● Work instructions: The entries below contain a stretch that opens with the line containing "Curso de Electricidad (32, 2424)" and closes with the line containing "Privacy Policy (137, 2498)"; set down that stretch exactly, both ends included, and nothing else.

(Stored items)
+ + +

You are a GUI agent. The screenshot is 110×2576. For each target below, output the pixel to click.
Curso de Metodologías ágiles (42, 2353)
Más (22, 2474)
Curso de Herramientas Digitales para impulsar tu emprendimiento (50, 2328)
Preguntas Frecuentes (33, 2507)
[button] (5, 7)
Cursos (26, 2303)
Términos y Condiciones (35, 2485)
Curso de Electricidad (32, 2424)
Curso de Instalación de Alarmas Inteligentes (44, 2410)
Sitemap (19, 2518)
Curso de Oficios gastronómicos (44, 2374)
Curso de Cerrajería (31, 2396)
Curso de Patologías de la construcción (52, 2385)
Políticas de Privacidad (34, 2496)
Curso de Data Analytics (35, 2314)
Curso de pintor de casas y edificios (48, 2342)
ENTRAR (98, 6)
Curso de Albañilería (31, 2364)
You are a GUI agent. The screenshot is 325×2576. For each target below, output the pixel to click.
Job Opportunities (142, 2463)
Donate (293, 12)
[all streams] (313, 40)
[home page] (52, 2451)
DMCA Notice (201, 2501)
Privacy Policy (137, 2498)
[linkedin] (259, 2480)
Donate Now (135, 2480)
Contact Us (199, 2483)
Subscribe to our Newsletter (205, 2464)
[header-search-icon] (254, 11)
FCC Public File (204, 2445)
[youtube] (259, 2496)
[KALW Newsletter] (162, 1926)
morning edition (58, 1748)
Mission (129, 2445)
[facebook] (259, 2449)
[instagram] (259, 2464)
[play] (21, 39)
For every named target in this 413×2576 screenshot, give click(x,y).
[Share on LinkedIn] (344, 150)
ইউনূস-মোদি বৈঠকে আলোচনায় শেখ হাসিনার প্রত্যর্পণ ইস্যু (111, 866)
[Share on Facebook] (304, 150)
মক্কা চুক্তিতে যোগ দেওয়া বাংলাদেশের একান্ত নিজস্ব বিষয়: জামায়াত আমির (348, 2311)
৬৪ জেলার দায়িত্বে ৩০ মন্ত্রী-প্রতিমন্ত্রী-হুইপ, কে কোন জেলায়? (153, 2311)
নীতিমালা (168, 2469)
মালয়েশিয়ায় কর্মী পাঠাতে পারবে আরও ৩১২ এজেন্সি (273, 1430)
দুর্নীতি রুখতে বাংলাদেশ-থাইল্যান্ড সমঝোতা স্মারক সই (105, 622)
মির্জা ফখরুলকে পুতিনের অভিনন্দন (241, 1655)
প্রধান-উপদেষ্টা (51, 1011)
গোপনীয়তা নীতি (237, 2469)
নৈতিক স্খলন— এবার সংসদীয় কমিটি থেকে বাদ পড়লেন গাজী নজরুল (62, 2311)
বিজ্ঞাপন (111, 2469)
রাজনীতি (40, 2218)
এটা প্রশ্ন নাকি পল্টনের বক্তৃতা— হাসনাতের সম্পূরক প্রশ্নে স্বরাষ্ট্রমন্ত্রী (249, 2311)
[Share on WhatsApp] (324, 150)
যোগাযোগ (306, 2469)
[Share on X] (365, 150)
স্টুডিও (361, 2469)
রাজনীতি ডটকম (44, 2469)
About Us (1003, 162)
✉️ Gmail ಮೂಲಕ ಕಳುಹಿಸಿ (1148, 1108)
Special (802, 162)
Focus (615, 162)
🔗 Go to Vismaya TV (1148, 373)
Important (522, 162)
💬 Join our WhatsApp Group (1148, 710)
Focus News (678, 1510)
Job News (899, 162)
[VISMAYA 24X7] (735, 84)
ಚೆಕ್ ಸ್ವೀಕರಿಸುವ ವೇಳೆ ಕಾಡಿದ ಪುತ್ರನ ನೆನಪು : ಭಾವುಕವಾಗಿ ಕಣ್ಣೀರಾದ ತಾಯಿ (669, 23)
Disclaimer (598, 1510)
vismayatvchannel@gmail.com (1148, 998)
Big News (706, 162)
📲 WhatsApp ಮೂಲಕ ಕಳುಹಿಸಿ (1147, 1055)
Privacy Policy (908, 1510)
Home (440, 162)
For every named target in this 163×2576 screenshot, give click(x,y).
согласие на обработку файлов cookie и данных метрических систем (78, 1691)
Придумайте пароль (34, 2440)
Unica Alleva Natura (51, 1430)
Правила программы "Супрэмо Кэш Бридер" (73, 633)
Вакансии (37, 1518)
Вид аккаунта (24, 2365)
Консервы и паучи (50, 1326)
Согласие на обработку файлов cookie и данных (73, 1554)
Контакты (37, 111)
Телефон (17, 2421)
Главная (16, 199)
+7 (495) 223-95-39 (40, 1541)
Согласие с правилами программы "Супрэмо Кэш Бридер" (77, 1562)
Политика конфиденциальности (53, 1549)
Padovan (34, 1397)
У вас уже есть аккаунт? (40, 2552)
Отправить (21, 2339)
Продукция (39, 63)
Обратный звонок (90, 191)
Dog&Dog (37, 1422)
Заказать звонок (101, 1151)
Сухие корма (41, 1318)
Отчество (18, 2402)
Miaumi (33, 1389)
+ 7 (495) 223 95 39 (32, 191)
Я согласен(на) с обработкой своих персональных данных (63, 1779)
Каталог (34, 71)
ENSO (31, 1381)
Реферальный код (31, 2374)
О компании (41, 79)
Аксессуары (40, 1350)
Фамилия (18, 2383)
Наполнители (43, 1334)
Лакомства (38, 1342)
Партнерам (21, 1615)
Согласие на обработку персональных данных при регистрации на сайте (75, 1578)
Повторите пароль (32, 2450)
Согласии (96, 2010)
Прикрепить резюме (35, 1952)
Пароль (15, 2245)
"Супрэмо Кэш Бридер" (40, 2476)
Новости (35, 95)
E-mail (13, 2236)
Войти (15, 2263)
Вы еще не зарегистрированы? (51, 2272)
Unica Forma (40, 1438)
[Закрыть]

+ + +

● Task result:
Curso de Electricidad (32, 2424)
Curso de Instalación de Alarmas Inteligentes (44, 2410)
Sitemap (19, 2518)
Curso de Oficios gastronómicos (44, 2374)
Curso de Cerrajería (31, 2396)
Curso de Patologías de la construcción (52, 2385)
Políticas de Privacidad (34, 2496)
Curso de Data Analytics (35, 2314)
Curso de pintor de casas y edificios (48, 2342)
ENTRAR (98, 6)
Curso de Albañilería (31, 2364)
You are a GUI agent. The screenshot is 325×2576. For each target below, output the pixel to click.
Job Opportunities (142, 2463)
Donate (293, 12)
[all streams] (313, 40)
[home page] (52, 2451)
DMCA Notice (201, 2501)
Privacy Policy (137, 2498)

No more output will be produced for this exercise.